Upgrade Notes

When you upgrade from Istio 1.27.x to Istio 1.28.0, you need to consider the changes on this page. These notes detail the changes which purposefully break backwards compatibility with Istio 1.27.x. The notes also mention changes which preserve backwards compatibility while introducing new behavior. Changes are only included if the new behavior would be unexpected to a user of Istio 1.27.x.
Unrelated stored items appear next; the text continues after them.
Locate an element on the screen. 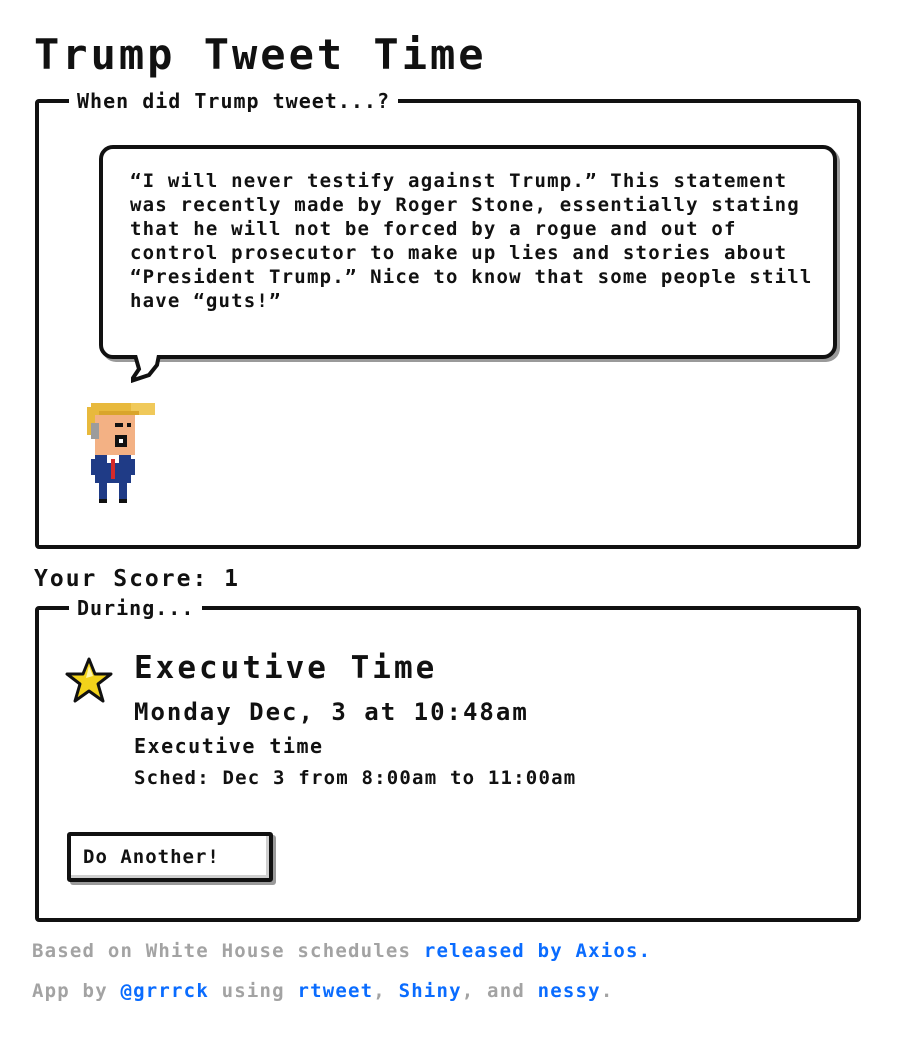 The width and height of the screenshot is (900, 1052). result-schedule: Sched: Dec 3 from 8:00am to 11:00am is located at coordinates (356, 778).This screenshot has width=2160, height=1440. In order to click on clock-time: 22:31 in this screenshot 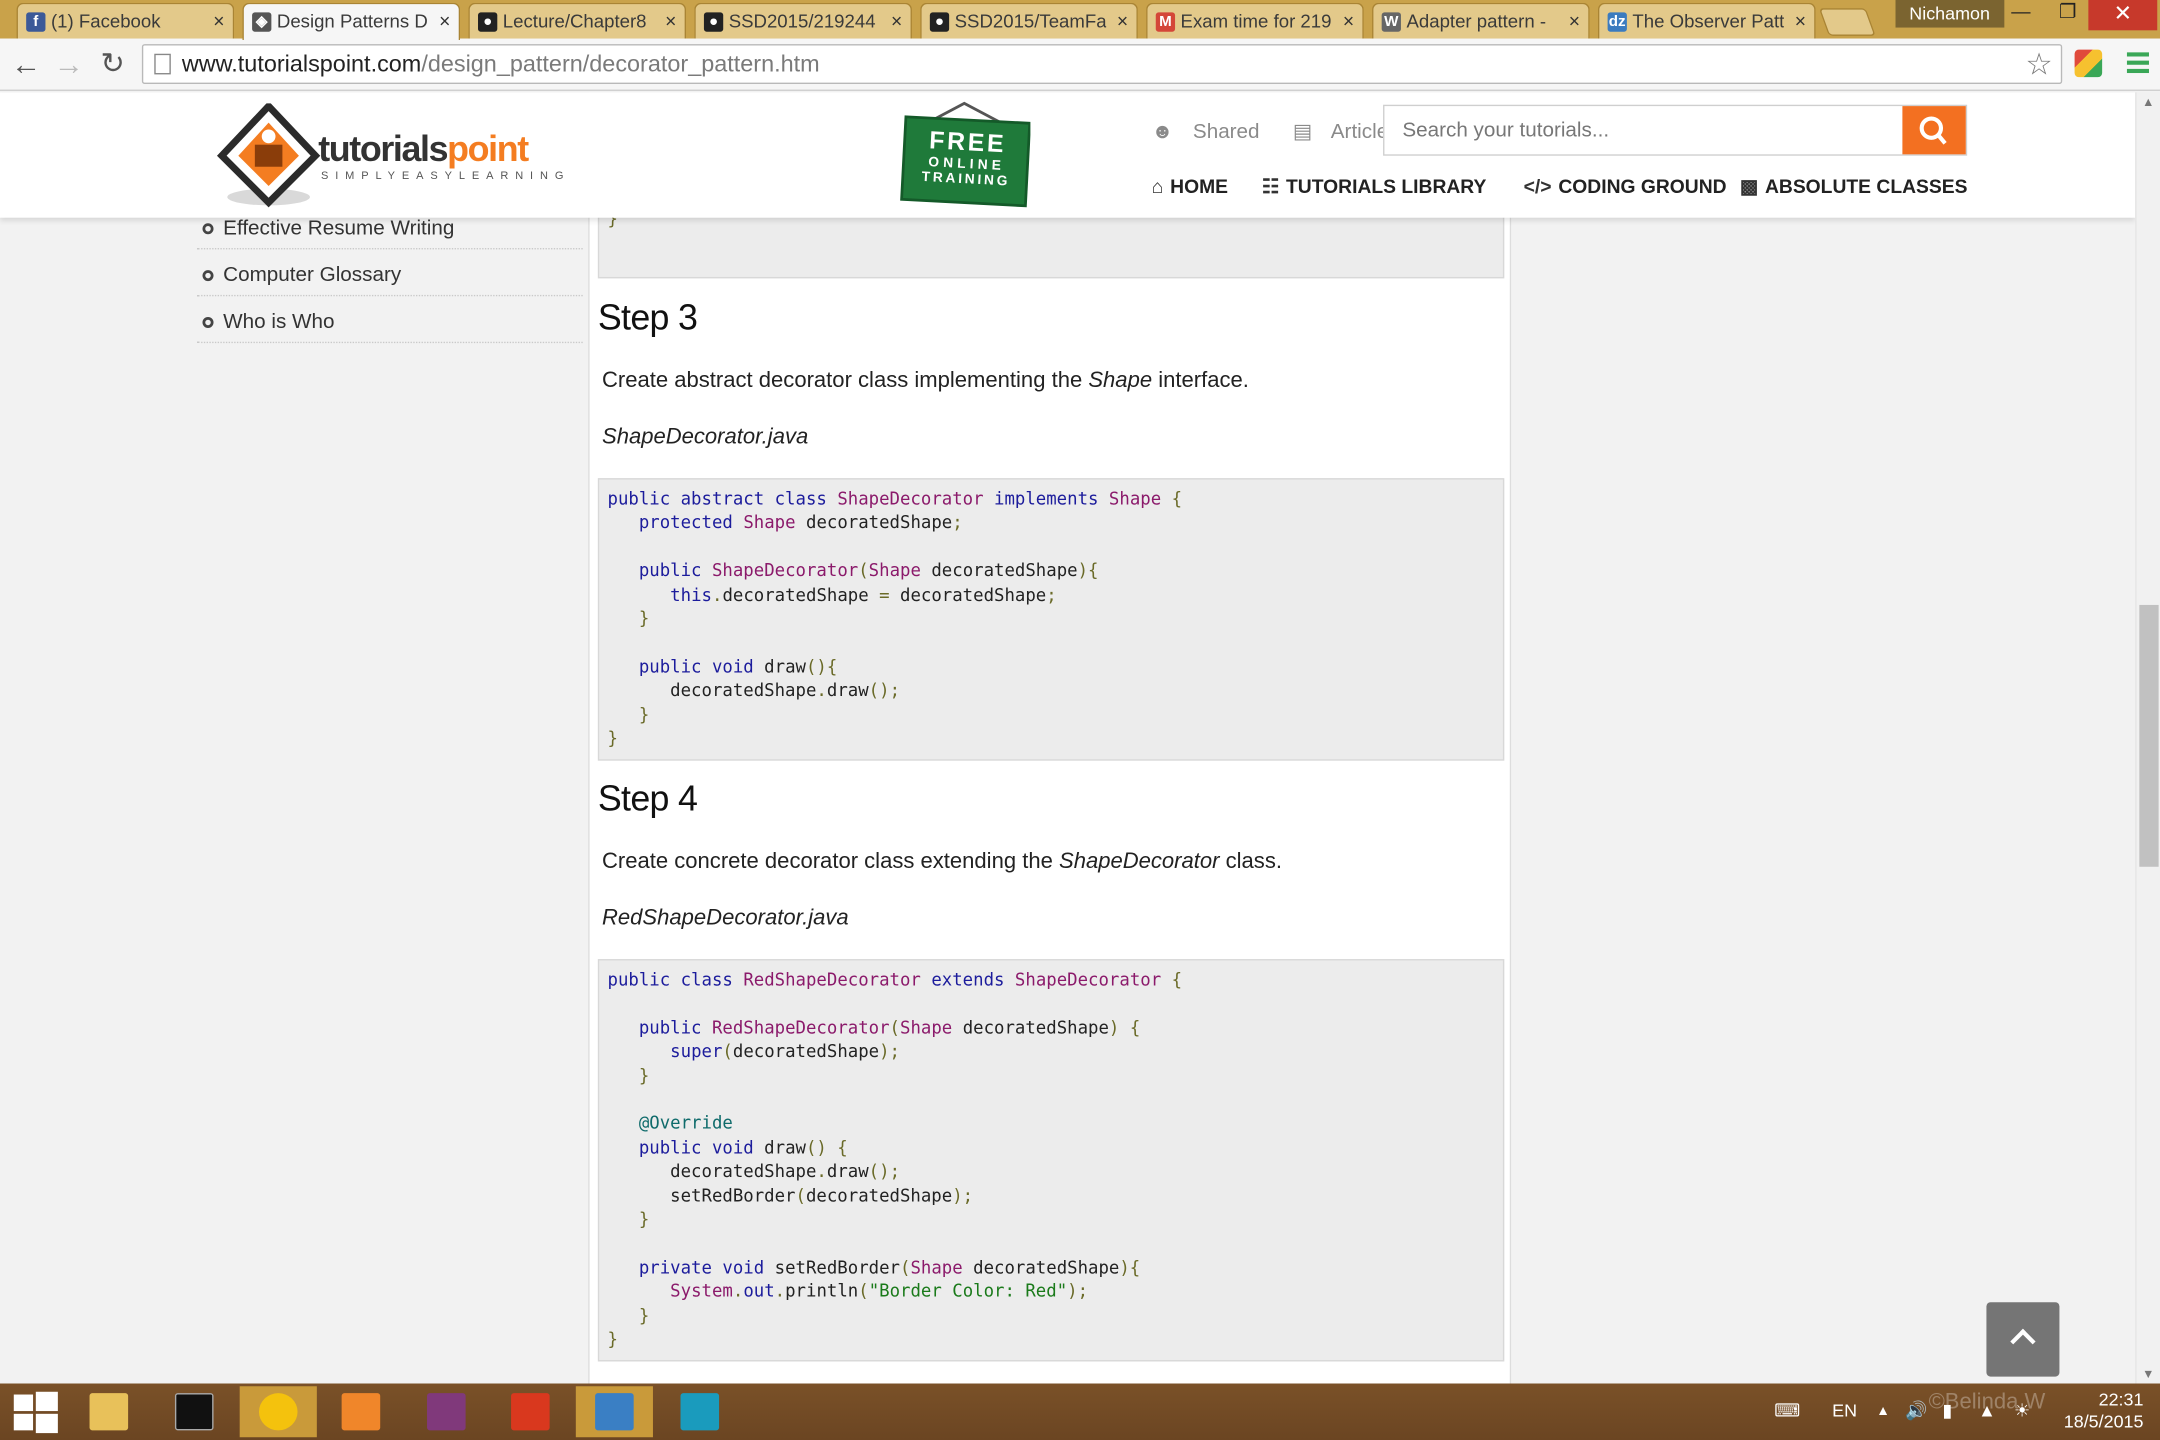, I will do `click(2121, 1400)`.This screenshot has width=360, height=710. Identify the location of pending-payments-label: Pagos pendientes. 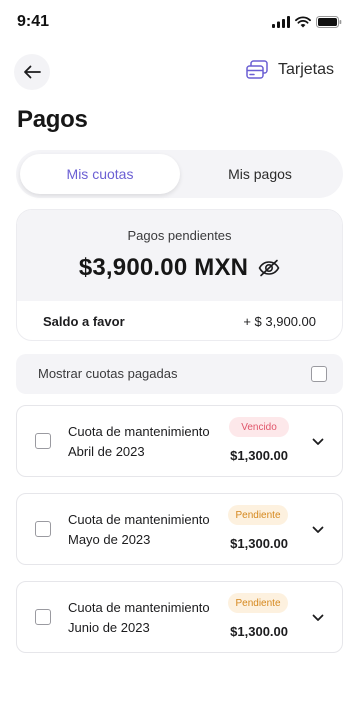
(180, 236). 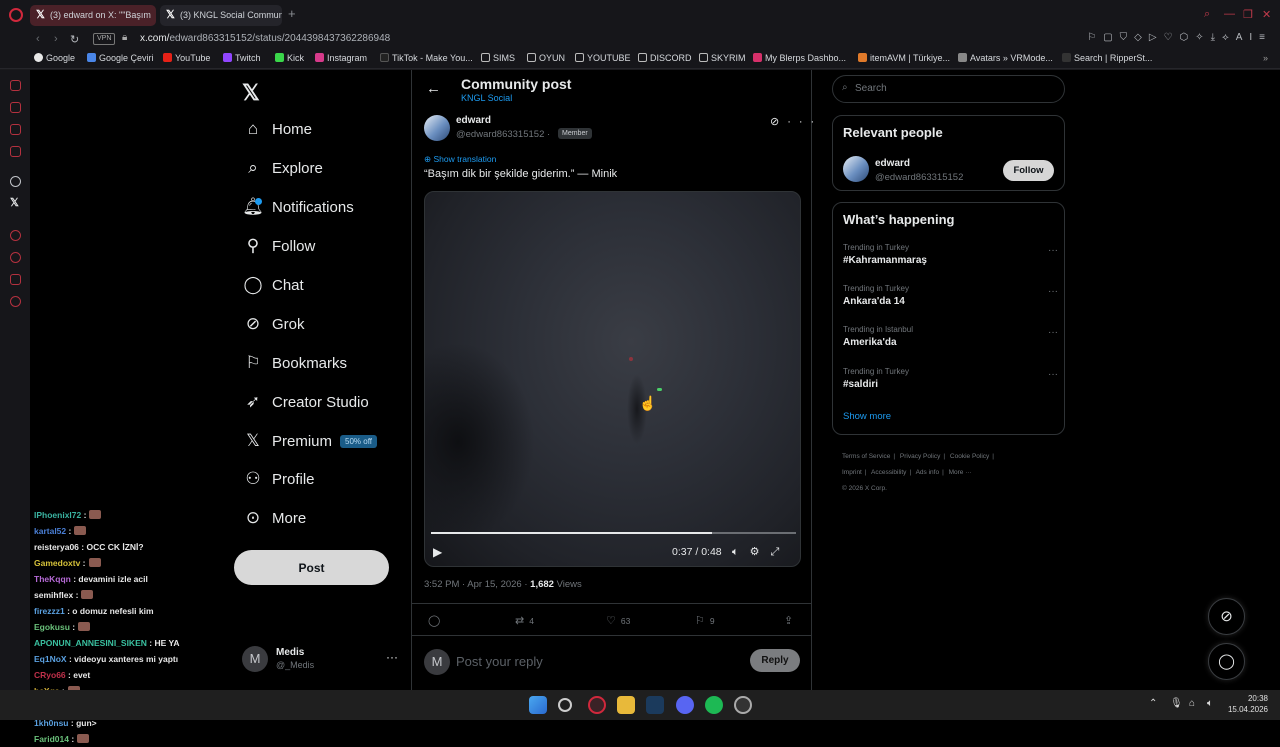 I want to click on minimize-icon: —, so click(x=1230, y=14).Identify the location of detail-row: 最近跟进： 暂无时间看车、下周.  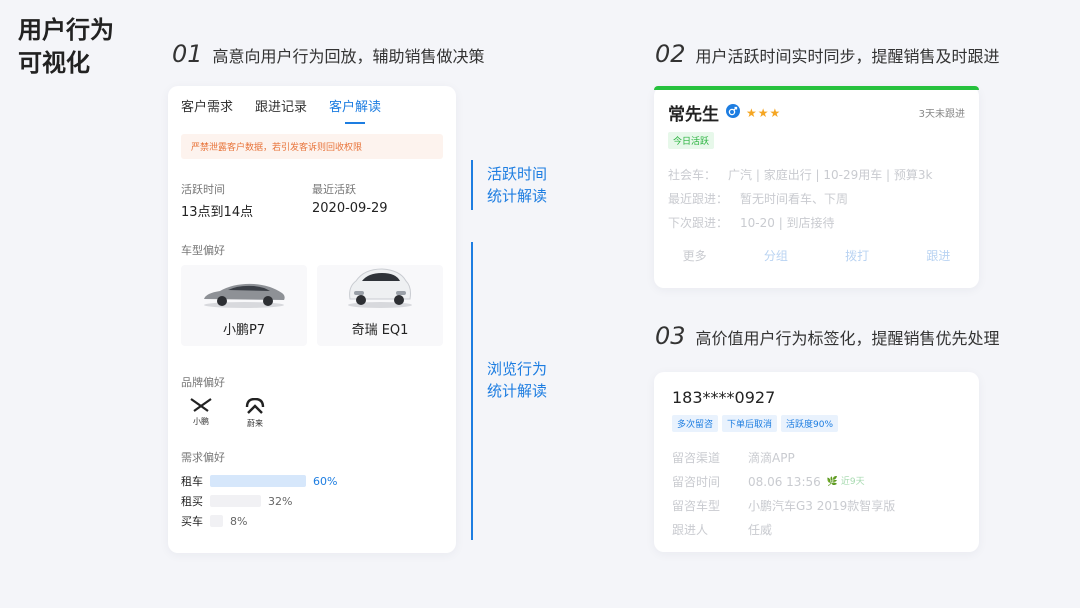
(816, 199).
Enabling seccompProfile for Sidecar Containers

To enable the RuntimeDefault secure computing mode profile, seccompProfile, for istio-validation and istio-proxy containers, set the following in your Istio configuration:

global:
  proxy:
    seccompProfile:
      type: RuntimeDefault

This change allows for better security practices by using the default seccompProfile provided by the container runtime.

InferencePool

The InferencePool API is now at v1.0.0. If you’re using previous unstable versions of the API, please use the v1 InferencePool API type instead. Note that support to the alpha and release candidate versions have been removed.

If you’re migrating from v1.0.0-rc.1, please note that the inferencePool.spec.endpointPickerRef.portNumber field has been replaced with inferencePool.spec.endpointPickerRef.port.number. The inferencePool.spec.endpointPickerRef.port field is a non-pointer and required when inferencePool.spec.endpointPickerRef.kind is unset or Service. The port number 9002 is no longer inferred.

Ambient data plane behavior changes for ServiceEntries with resolution set to NONE

During an upgrade from a previous version to one supporting “PASSTHROUGH” services, old ztunnel images will report a NACK in XDS because they do not support this new service type. This is expected and should not be overly problematic, however it may represent a data plane behavior change when you see the NACK. During the upgrade, a NACK could result in:

1. The data plane configuration was not updated because it could not handle the new service type. This is effectively a noop update.
2. The service is new and configuration was not accepted by the data plane. This will result in behavior where the data plane behaves as if the ServiceEntry doesn’t exist. This results in passthrough behavior where ztunnel does not recognize the service and can not determine if a waypoint is required.

In both cases, the NACK behavior will resolve once ztunnel is updated to a version that supports the new service type.

BackendTLSPolicy alpha removal

The support for the v1alpha3 version of BackendTLSPolicy has been removed. Only v1 BackendTLSPolicy is supported.

Please note that, prior to this release, BackendTLSPolicy was ignored by Istio unless the PILOT_ENABLE_ALPHA_GATEWAY_API=true option was explicitly enabled. As the policy is now v1, this setting is no longer required.

Migrate to the new metric eviction mechanism

The Pilot environment flags METRIC_ROTATION_INTERVAL and METRIC_GRACEFUL_DELETION_INTERVAL have been removed. Use the pod annotation sidecar.istio.io/statsEvictionInterval with the new stats eviction API instead.